Baron of Chalandritsa
- Reign: 1345-1382
- Predecessor: Martino Zaccaria and Jacqueline de la Roche

Baron of Estamira
- Reign: 1370-1382
- Predecessor: Phillip II of Taranto

Lord of Lisarea
- Reign: ?-1382
- Predecessor: Lady Asenina
- Died: 1382
- Spouse: Lady Asenina
- Issue: Andronikos Filippo Martino Manuele Maria
- House: Zaccaria
- Father: Martino Zaccaria
- Mother: Jacqueline de la Roche
- Religion: Roman Catholic

= Centurione I Zaccaria =

Lord and Bailee of the Principality of Achaea

Centurione I Zaccaria was one of the most powerful nobles of the Principality of Achaea in the 14th century. He was the firstborn son of Martino Zaccaria and Jacqueline de la Roche, last representant of the prestigious Burgundian house of the Duchy of Athens. In 1334 Centurione succeeded his brother, Bartolomeo Zaccaria as baron of Damala. After the death of Martino he rose as lord of one half of the Barony of Chalandritsa, and in 1359 he acquired the other half. In about 1370 he was named Grand Constable of Achaea and received also the Barony of Estamira. He also thrice held the post of bailli (viceroy) for the principality's Angevin rulers.

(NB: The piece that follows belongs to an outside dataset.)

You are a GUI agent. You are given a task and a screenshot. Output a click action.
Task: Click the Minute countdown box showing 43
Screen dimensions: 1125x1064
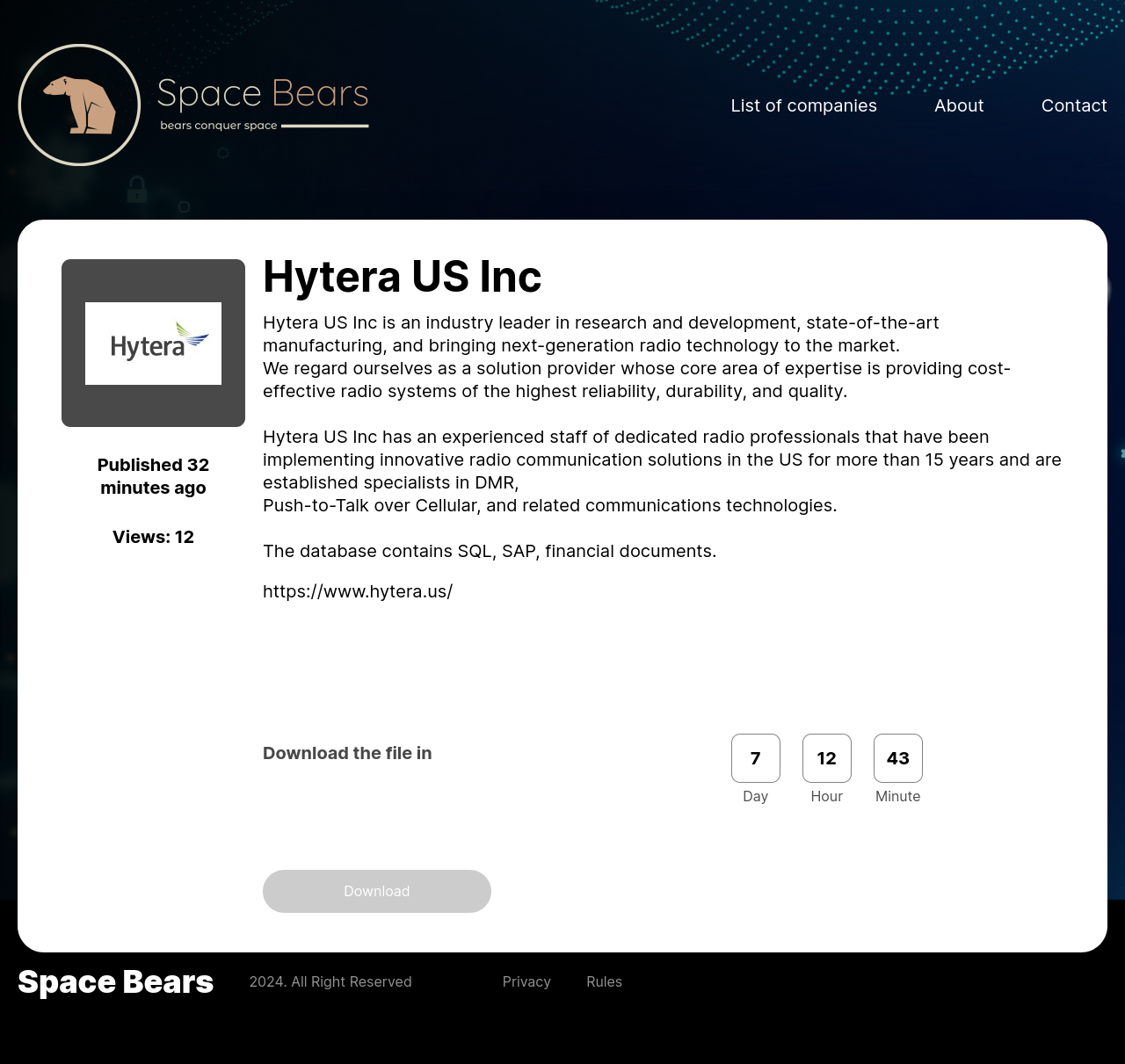(897, 758)
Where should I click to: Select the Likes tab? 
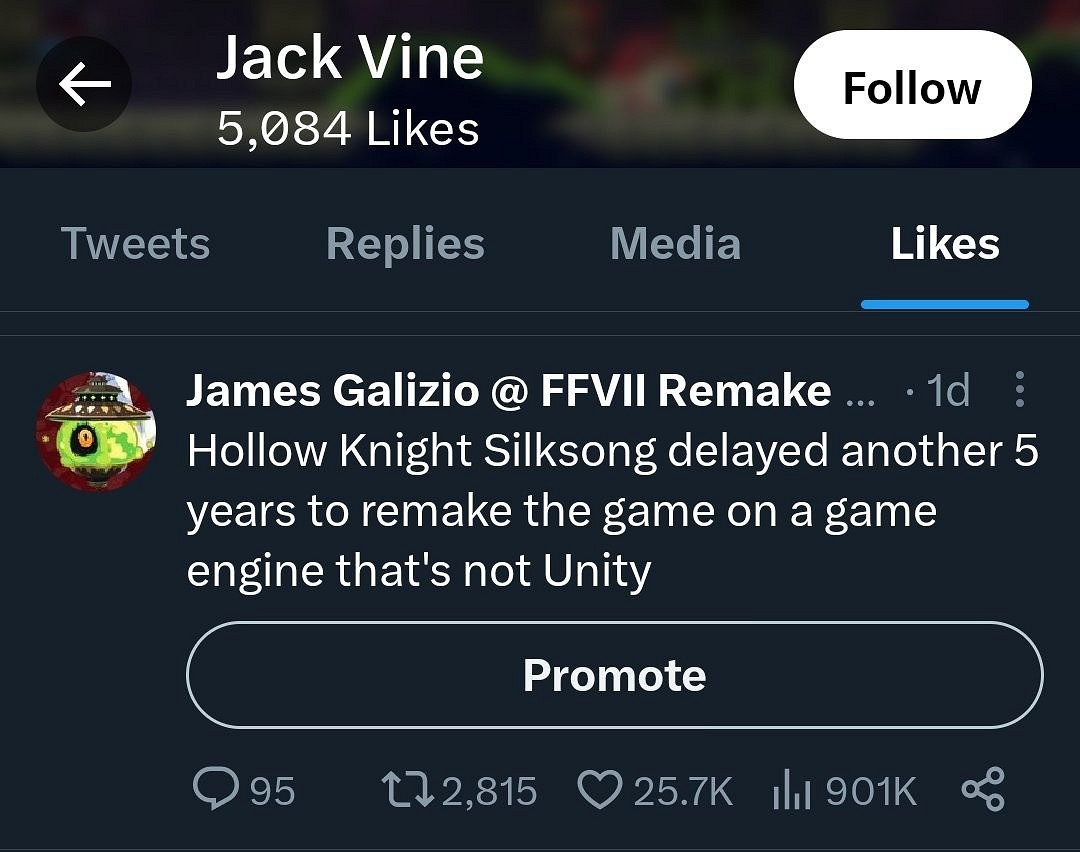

==Lord of Damala and prominence in Latin Morea==

On 1329 Martino Zaccaria, father of Centurione was imprisoned by Andronikos III Palaiologos and he was expelled from the administration of the island of Chios, however during his imprisonment and later it was Centurione that governed the Zaccaria estates in Morea. He was so successful in the Principality that the Zaccarias considered themselves to be practically independent from the Napolitan suzerainty.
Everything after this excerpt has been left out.